Your task →
Below are some records. Write out the lines from the one containing "Instruction: Reject the" to the last line, word for word, leaving out pictures.

====== Records shown ======

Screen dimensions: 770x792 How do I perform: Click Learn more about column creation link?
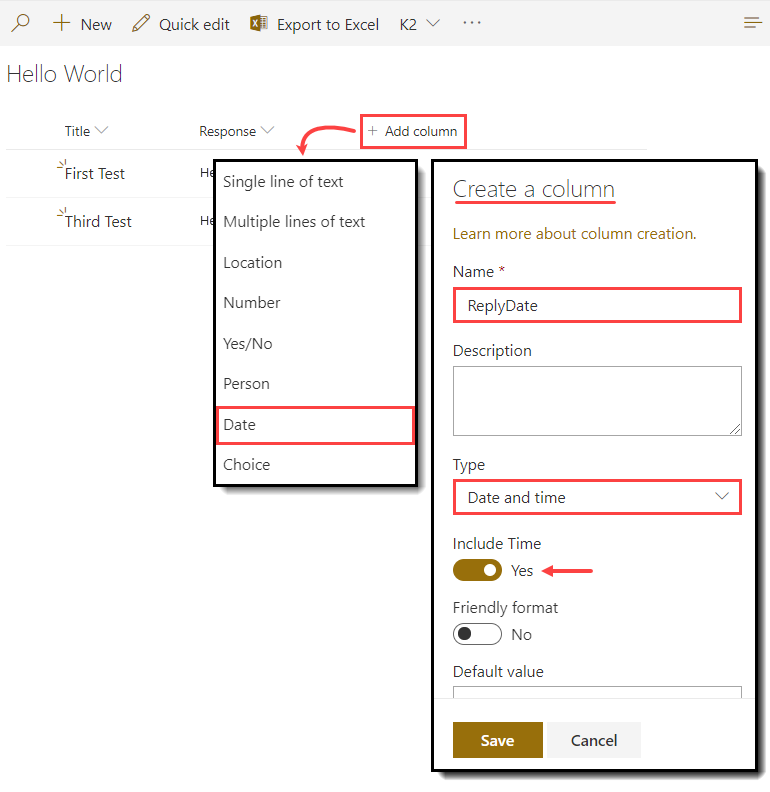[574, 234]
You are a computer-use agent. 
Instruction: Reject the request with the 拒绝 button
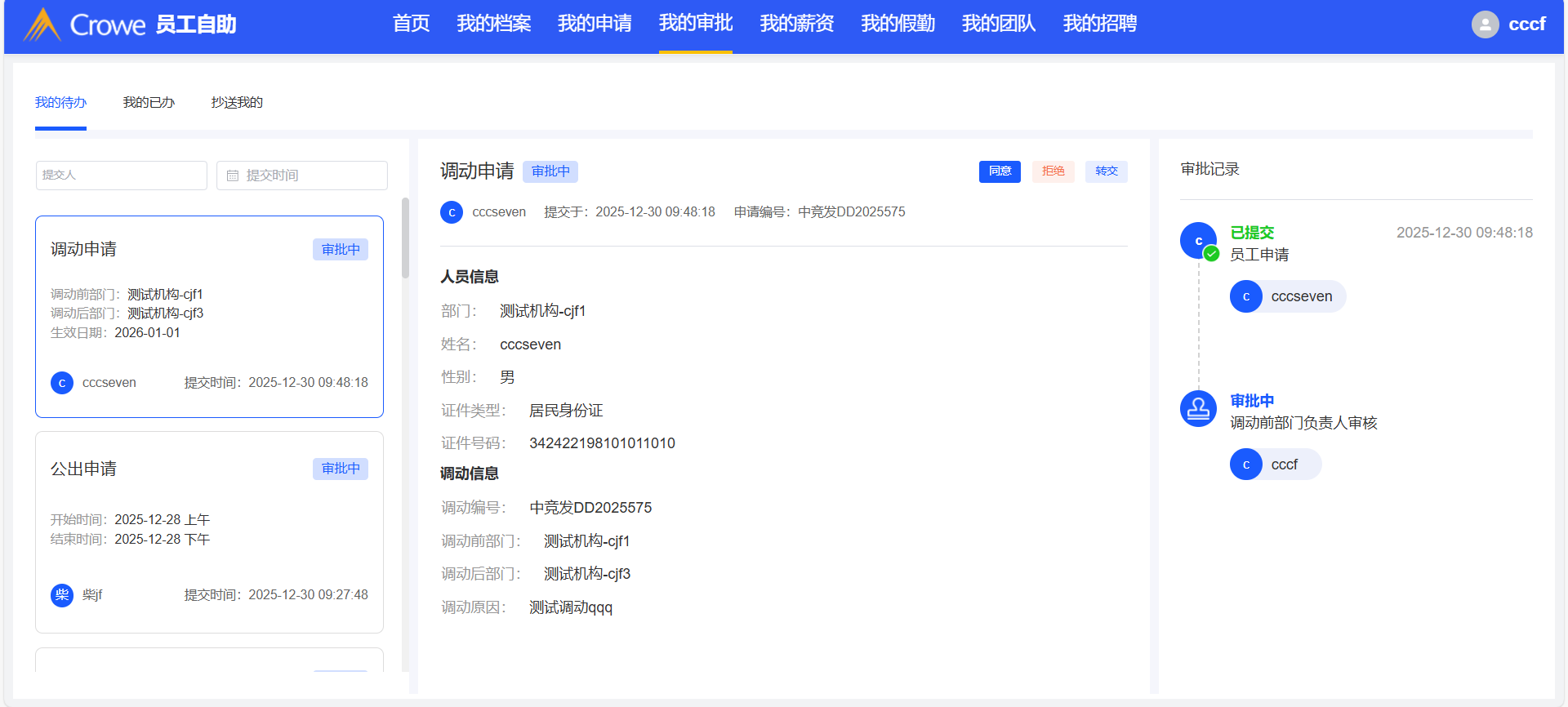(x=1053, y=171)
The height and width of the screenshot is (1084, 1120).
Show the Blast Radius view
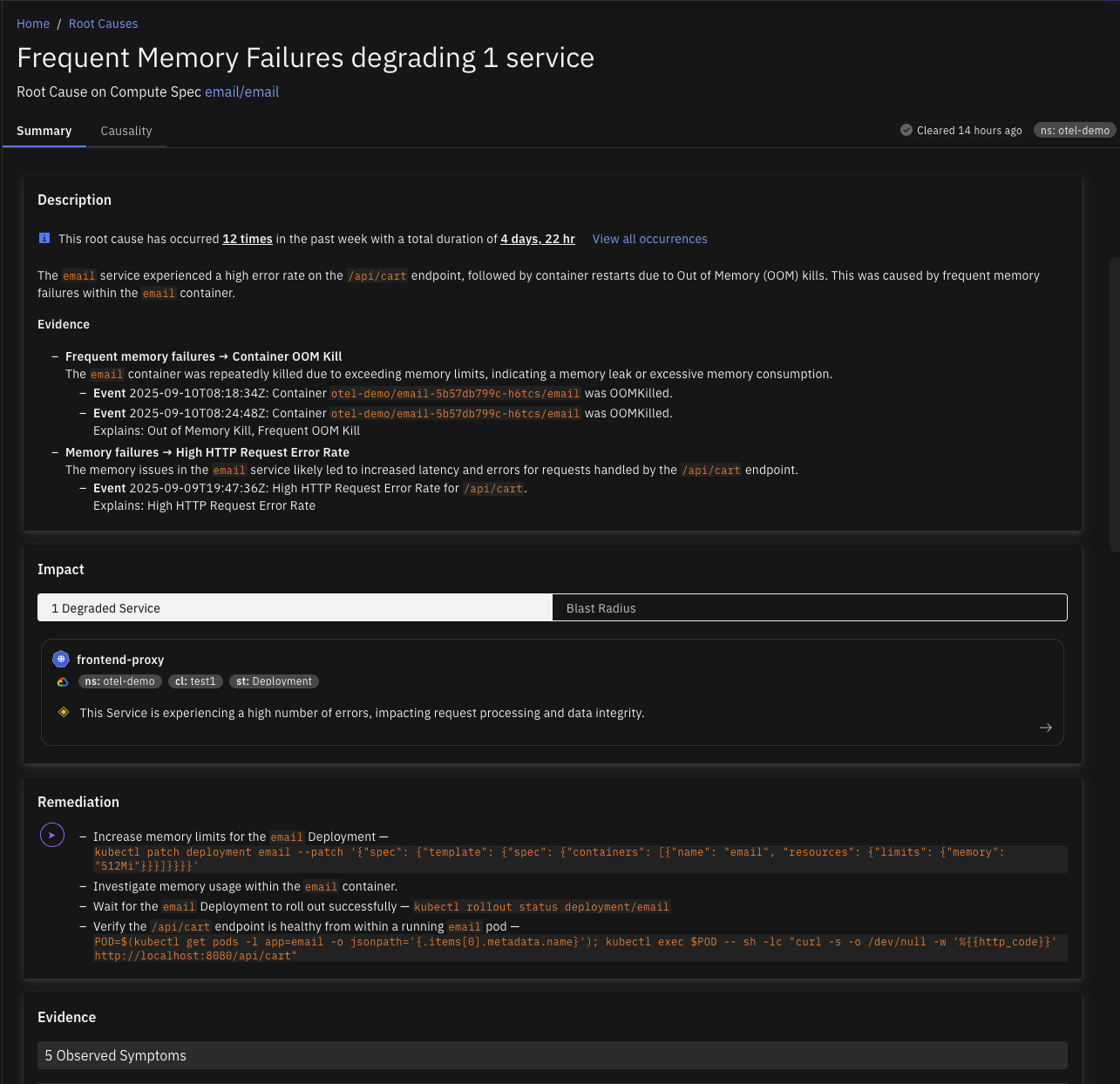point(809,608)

======

Exercise response →
Instruction: Reject the request with the 拒绝 button
(x=1053, y=171)
The height and width of the screenshot is (1084, 1120).
Show the Blast Radius view
point(809,608)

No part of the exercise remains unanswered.